Esse pedido de federalização está há cinco anos na Procuradoria Geral da República, hoje capitaneada por Rodrigo Janot. Ao GGN, o procurador e coordenador da equipe de assessoria jurídica responsável por despachar esse tipo de demanda, Ubiratan Cazetta, informou apenas, e por meio da assessoria de imprensa, que o caso está "em análise" e que não vai comentar o assunto.
A federalização dos crimes de maio é um entre 49 petições do gênero em trâmite na PGR, sendo que 20 deles foram apresentados antes de 2013. Os crimes envolvem violações aos direitos humanos e a grande maioria tem participação de agentes do Estado ou de pessoas com muita influência política e econômica, com poder de criar obstáculos à apuração.
Segundo reportagem republicada pela Agência Brasil há cerca de um mês, a mais antiga dessas petições está há quase nove anos à espera de que Janot decida se deve propor ao Superior Tribunal de Justiça a transferência do processo da Justiça estadual para a federal, "a fim de evitar que, por falta de interesse, condições ou competência das autoridades locais, o crime acabe não sendo esclarecido e os responsáveis fiquem impunes."
Em abril passado, ao GGN, Cazetta tentou relativizar o número de pedidos de federalização parados na PGR, alegando que em alguns casos, "o simples fato do procurador-geral da República remeter a um procurador-geral de Justiça ou a um secretário de Segurança Pública [do Estado] um pedido de informações já é suficiente para fazer com que as autoridades passem a dar uma atenção maior para aquele caso."
Segundo o procurador, a PGR atravessou um período de dificuldade em relação às análises dos pedidos de federalização. Havia dúvidas sobre como aplicar o recurso na prática. Isso porque a possibilidade de deslocar processos de varas estaduais para a Justiça Federal foi instituída a partir da inclusão na Constituição do chamado Incidente de Deslocamento de Compentência, em 2004. "Recente", o instrumento carecia de regulamentação, apontou Cazetta.
Apesar disso, Cazetta afirmou à Agência Brasil que a PGR havia detectado elementos suficientes para federalizar cinco dos 49 pedidos, mas não quis antecipar o teor dos casos e tampouco confirmou se os crimes de maio é um deles.

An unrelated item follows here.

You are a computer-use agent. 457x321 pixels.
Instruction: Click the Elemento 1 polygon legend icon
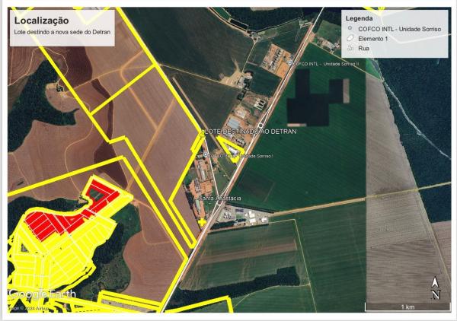pos(350,38)
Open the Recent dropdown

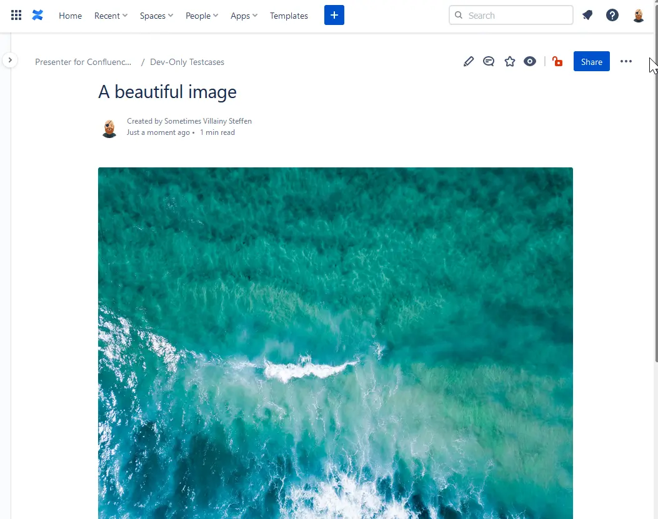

Ao GGN, o defensor público do Estado de São Paulo, Antonio Maffezoli, que defendeu parte das famílias das vitimas dos crimes de maio, disse não acreditar que a federalização das investigações daquele massacre vai sair do papel e classificou o instrumento como uma forma de não deixar que o episódio caia no esquecimento, apenas.

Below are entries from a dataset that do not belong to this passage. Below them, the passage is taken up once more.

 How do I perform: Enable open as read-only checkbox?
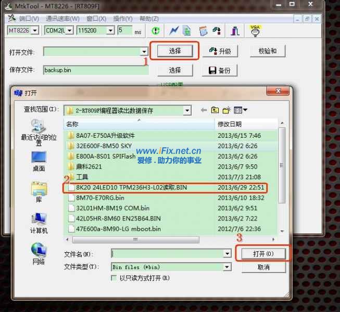tap(115, 278)
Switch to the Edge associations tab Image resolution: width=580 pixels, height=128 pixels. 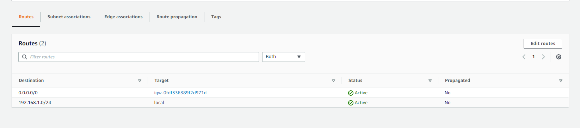[123, 17]
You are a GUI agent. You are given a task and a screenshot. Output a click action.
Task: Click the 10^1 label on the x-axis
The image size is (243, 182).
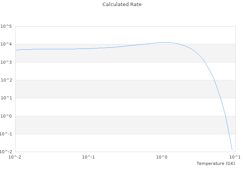pyautogui.click(x=235, y=157)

“Acho muito difícil, eu vou ficar muito surpreso, que depois de cinco anos a Procuradoria da República resolva pedir a federalização para o STJ”, mencionou. “Como não existe recurso contra arquivamento de inquérito e os Ministérios Públicos em geral se atêm muito ao texto da lei, que diz que o inquérito só pode ser reaberto com prova nova, nós não tínhamos nenhuma chance de cobrar a reabertura do inquérito no estado de São Paulo”, revelou. “Como é que vai ter prova nova se não há mais investigação, se a polícia parou de investigar quando o inquérito foi arquivado?"

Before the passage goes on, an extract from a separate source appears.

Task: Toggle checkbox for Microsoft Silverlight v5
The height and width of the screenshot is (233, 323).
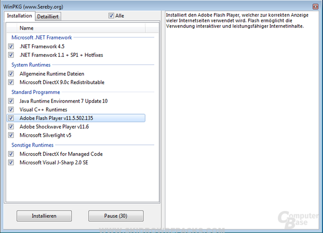Action: click(x=11, y=135)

À Agência Brasil, Cazetta disse que "embora não atendam ao tempo que a sociedade considera adequado, [os pedidos de federalização] não necessariamente significa que as autoridades estaduais não estejam empenhadas em esclarecer o caso". Ele ainda indicou que "o mais importante é que o Estado brasileiro, sobretudo as autoridades locais, garantam às autoridades policiais e judiciárias estaduais condições de trabalhar sem sofrer pressões políticas ou econômicas."
Reprodução do Jornal GGN.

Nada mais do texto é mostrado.